Two Antihypertensive and Antioxidant Peptides Derived from Alaska Pollack (Theragra chalcograma) Skin: In Silico, In Vitro, and In Vivo Investigation

This study aimed to identify and characterize two novel dual-functional peptides with antihypertensive and antioxidant activities from byproducts of Alaska pollock skin (APS). Results showed that fifty-nine peptides were identified from APS, of which two peptides, GP1 (GSAGPAGPSGPRGP) and GP2 (LGDARNSPAPP), were predicted to exhibit the highest angiotensin-converting enzyme (ACE) inhibitory and antioxidant activities. GP1 and GP2 demonstrated favorable ACE inhibitory activities (IC50 values of 0.166 and 0.177 mmol/L, respectively) and significantly reduced blood pressure in hypertensive rats.
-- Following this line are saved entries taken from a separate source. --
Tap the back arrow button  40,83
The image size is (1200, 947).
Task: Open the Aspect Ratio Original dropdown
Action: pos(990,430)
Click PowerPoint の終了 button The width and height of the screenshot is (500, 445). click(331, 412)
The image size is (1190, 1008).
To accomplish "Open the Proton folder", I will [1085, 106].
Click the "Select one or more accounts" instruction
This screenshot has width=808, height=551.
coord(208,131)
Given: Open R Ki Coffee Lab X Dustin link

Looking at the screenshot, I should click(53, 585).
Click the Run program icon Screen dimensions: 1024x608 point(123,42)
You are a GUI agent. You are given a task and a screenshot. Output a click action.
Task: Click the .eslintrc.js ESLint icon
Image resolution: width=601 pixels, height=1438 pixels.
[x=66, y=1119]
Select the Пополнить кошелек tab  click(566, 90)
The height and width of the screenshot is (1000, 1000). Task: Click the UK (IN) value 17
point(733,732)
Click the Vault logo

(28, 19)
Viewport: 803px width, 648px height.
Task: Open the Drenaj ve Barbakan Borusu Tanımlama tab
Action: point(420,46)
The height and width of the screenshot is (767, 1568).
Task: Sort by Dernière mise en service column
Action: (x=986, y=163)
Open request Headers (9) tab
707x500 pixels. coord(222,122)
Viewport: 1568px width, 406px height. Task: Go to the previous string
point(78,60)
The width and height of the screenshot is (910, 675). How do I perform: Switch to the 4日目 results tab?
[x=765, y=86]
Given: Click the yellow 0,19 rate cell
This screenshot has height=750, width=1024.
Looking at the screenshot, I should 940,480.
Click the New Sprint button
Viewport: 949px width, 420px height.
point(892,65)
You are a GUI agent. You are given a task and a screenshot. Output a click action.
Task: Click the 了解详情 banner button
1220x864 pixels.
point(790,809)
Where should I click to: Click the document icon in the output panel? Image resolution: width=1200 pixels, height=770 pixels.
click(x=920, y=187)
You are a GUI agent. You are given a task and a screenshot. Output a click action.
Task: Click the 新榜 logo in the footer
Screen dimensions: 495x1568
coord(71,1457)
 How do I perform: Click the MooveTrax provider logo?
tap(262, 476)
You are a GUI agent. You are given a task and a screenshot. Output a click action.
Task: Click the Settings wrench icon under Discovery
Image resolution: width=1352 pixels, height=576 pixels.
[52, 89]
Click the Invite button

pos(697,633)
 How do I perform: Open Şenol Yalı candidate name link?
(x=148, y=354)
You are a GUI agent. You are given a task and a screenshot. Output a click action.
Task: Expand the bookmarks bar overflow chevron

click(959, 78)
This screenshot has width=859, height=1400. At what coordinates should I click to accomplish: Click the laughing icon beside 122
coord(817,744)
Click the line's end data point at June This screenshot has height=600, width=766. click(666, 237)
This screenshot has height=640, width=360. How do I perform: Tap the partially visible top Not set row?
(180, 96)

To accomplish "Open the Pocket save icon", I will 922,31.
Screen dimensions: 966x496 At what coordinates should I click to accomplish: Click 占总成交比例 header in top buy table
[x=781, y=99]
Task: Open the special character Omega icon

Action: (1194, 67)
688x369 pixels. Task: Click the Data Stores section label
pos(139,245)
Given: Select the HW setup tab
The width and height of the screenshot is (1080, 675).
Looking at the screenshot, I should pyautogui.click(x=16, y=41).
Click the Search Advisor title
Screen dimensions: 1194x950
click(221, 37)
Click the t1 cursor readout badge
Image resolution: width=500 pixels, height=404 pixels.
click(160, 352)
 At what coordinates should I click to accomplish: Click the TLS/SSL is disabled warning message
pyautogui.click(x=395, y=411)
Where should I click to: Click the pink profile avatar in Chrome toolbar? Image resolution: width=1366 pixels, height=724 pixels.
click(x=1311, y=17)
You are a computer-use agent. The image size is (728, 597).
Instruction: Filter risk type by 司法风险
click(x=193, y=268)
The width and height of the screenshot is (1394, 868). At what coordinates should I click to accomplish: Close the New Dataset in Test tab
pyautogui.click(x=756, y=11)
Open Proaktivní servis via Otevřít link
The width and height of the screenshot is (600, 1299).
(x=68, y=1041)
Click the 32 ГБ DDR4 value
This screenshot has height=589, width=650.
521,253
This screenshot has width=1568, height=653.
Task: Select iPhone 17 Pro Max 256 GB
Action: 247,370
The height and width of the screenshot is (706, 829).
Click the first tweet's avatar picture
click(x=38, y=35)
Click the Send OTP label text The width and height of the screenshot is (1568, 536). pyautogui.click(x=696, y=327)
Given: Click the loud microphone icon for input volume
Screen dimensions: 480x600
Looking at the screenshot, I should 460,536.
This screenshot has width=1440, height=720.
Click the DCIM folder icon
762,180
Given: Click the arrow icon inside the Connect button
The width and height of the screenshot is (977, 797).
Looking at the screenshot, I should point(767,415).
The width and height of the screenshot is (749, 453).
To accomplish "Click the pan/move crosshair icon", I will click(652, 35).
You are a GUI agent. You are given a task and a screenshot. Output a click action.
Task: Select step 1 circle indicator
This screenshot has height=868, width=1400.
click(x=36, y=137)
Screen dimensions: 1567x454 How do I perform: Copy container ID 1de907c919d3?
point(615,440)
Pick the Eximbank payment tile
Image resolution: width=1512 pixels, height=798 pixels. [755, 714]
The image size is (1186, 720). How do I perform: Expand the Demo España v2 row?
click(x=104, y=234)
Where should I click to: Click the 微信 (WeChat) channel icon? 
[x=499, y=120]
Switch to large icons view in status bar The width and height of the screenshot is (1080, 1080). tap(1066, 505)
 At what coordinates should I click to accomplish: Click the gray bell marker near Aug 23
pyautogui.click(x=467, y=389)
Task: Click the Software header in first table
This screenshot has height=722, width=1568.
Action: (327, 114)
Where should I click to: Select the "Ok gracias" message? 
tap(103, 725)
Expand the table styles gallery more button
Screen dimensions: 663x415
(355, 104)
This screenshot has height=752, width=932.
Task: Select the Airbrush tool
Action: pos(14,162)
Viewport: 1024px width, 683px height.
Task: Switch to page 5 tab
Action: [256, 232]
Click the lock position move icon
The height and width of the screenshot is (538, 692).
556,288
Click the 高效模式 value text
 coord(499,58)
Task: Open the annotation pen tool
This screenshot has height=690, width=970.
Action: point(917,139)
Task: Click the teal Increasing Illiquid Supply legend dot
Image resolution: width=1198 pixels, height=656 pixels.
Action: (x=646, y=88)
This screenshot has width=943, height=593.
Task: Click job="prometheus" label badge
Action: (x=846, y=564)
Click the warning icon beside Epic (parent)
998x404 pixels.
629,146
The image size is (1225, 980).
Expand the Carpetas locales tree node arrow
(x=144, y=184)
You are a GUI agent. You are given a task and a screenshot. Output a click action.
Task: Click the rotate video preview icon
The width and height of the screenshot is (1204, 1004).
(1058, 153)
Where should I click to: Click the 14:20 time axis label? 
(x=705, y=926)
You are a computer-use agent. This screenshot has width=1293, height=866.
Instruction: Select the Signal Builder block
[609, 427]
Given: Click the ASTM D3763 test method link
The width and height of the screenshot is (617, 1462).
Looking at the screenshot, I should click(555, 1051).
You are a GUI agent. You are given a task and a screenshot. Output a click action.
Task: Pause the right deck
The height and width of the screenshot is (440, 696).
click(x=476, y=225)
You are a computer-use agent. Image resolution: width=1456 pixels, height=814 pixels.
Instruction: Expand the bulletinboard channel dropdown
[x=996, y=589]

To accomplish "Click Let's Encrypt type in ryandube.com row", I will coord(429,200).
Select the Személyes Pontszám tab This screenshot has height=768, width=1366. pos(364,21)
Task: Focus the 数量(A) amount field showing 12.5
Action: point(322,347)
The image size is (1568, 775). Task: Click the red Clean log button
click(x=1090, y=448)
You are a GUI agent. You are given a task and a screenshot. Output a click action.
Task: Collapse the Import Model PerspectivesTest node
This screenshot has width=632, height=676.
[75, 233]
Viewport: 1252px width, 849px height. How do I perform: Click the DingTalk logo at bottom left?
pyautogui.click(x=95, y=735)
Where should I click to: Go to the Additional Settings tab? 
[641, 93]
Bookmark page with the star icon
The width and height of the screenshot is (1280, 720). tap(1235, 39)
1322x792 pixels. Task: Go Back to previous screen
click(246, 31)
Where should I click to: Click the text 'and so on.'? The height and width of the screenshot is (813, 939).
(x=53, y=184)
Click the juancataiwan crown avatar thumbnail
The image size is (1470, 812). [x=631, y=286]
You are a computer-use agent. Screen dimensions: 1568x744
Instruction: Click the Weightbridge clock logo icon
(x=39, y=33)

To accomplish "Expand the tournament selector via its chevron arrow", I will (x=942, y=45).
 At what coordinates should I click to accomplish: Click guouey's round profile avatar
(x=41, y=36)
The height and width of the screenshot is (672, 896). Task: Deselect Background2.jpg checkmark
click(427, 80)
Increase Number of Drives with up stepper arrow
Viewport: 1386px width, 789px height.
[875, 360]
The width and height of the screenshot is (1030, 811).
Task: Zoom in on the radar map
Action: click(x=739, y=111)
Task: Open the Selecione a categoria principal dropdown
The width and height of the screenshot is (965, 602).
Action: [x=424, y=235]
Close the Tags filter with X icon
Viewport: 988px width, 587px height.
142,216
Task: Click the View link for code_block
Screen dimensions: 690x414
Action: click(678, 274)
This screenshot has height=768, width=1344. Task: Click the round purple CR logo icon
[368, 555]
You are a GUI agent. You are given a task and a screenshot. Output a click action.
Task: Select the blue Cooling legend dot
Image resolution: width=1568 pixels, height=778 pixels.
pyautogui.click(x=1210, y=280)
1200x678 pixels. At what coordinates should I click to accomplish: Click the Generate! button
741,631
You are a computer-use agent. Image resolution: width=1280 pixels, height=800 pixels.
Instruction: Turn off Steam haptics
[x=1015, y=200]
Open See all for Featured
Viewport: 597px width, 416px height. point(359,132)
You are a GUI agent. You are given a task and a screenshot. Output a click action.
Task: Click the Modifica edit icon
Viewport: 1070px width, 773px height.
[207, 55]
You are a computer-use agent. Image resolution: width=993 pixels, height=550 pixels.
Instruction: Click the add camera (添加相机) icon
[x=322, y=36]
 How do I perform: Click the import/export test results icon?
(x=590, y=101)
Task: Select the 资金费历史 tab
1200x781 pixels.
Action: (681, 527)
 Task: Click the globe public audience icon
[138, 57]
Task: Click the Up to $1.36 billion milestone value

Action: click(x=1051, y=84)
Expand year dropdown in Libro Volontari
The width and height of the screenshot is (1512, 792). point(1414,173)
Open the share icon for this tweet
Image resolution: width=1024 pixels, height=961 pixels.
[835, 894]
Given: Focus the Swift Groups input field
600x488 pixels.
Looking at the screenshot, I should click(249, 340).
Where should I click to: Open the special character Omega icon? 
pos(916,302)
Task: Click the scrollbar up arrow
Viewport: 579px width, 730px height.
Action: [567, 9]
Additionally, both peptides effectively scavenged 2,2'-casino-bis (3-ethylbenzothiazoline-6-sulfonic acid) (ABTS) radicals, with EC50 values of 0.273 and 0.629 mg/mL and protected HepG2 cells against H2O2-induced damage. Molecular docking revealed that the peptides interacted with amino acid residues within the active pocket and at the entrance channel of ACE, displaying mixed-competitive inhibition patterns. These peptides could also bind to the Kelch domain of Kelch-like ECH associating protein (Keap1), thereby promoting nuclear factor erythroid 2-related factor 2 (Nrf2)-mediated transcriptional activation of antioxidant enzymes through the Keap1-Nrf2 pathway. The dual ACE inhibitory and antioxidant properties of APS peptides, coupled with high gastrointestinal stability, validated their utilization as multifunctional ingredients in antihypertensive functional foods, nutraceuticals, and peptide-based hydrogel development.